RE: "Negative Steering" Please explain.
Out of interest if we released the cable what would happen?
Countersteering is only one way of making a bike change direction and once in the new direction it ceases to exist! It simply inniates the change!!
RE: "Negative Steering" Please explain.
Counter steer is just the action that establishes the lean angle, turning the wheel back through neutral and into the direction of turn "HOWEVER SLIGHTLY", completes the action.
As to you cable senario---even if the wheel is turned opposite to the turn and scrubs like crazy, the bike, car, whatever that is tethered will turn in a circle around the point of attachment as long as sufficient power is applied and traction is good.
Get on a bicycle and ride hands off. Make a few turnes and watch what the front wheel/bars do. You can do the same on a motorcycle but, the action is a lot more 'observable' on a bicycle. Your inniating the turn by altering the CG horizontally and the front wheel 'counter steers' briefly before establishing it's turn angle.
This line of thought is giving me a headache so I'll stop now.
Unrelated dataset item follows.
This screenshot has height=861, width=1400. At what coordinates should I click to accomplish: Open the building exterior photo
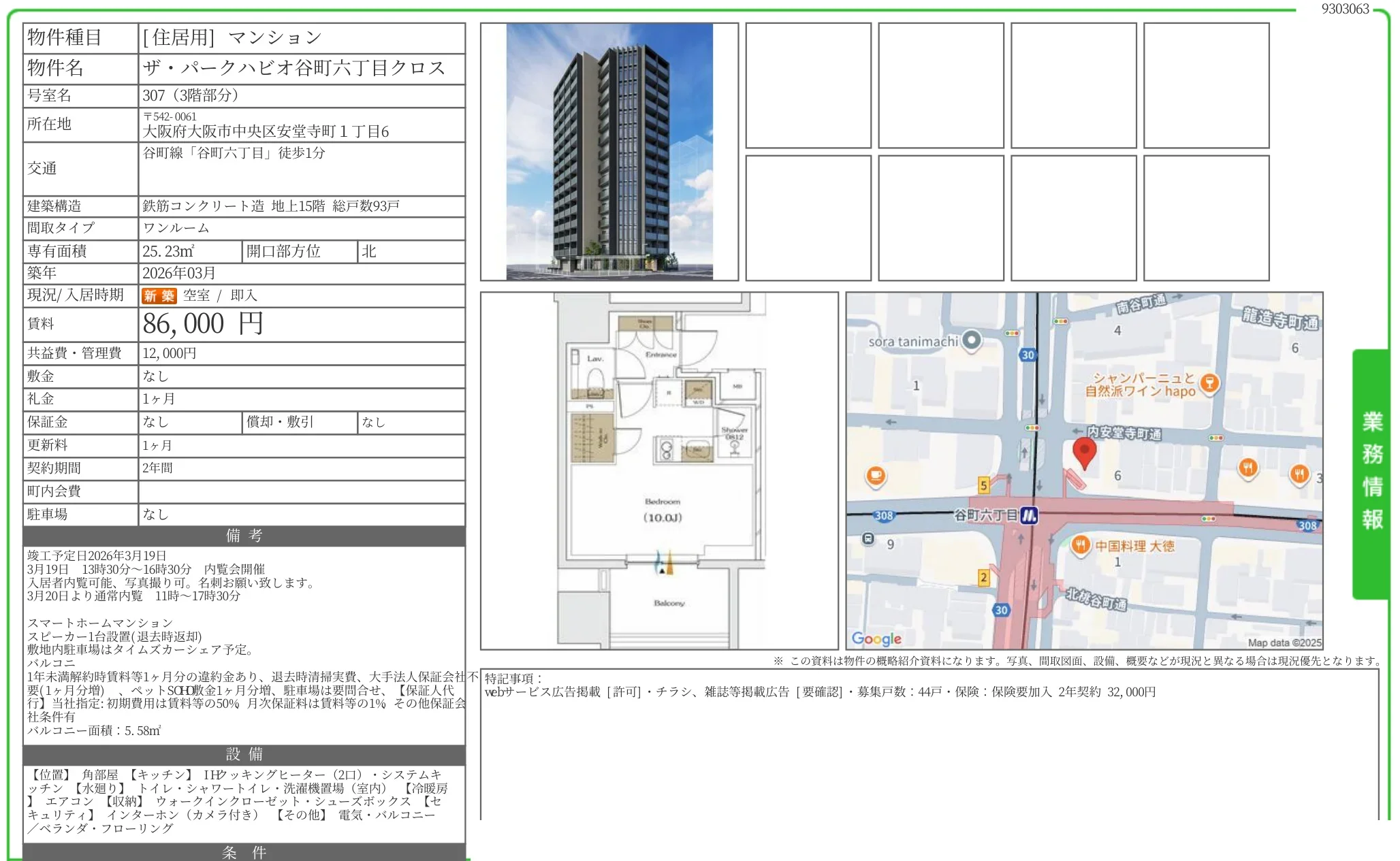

In fact, I am going to fire up the Norton and go up to the Tool Co. in Temecula.
Rod
RE: "Negative Steering" Please explain.
-all the gyroscopic forces etc are all there, but basically when you countersteer right, for an instant the front wheel runs right, just like a car. However, then the tire contact patch is out from under the cg. Since the driving force is outside of the cg, the bike will now turn left. If you have ever driven a skid steer loader, driving the outside wheel turns the machine around its cg. The bar pressure initiates the turn, then the corrections keep it in balance.
-dirt track bikes and cars initiate a turn in, but use throttle steering of the rear wheels, which is a whole different topic.
-in the air, the rear wheel is a great flywheel. throttle reacts against it, essentially doing a wheelie up. Rear brake couples the bike to the rear wheel momentum and tries to rotate the bike in the direction of the wheel, i.e. down.
-tire profile: I had a wider shoulder rear tire on a bmw that did not match the rounded front profile. As the bike leaned over, the front contact patch moves a certain distance, fairly small distance. However, the back contact patch moved way inside because of the flat sholder. imagine leaning over on a 10 inch wide roller. the contact patch would now be the inside edge, 5 inches inside of c/l of bike. In my case, it usually tended to drive the rear outward at a more unpredictable, faster rate. Sort of an oversteer effect. Unpredictable, I didn't like it. My own fault, as the profiles were not a matched set, so I changed it.
kcj
observed trials rider, (barely)
mc rider for 35 years
engineer
RE: "Negative Steering" Please explain.
At least for countersteering, gyro forces mean nothing.
RE: "Negative Steering" Please explain.
Its been many years since that, but as I recall, it tended to resist the initial lean in, but once started it fairly abruptly oversteered. It also seemed to resist more on slight turns, but oversteer more in tight turns. It never spit me on the ground, but the unpredictability was not good.
'leans and therefore turns'. agree. that's what I was trying to describe, the front contact patch runs out from under the cg and the bike turns.
A fairly abrupt turn can be initiated with strong counter pressure, then an opposite correction to stabilize it. Its awesome for me to watch the world level people snapping their beast left right left right so easily.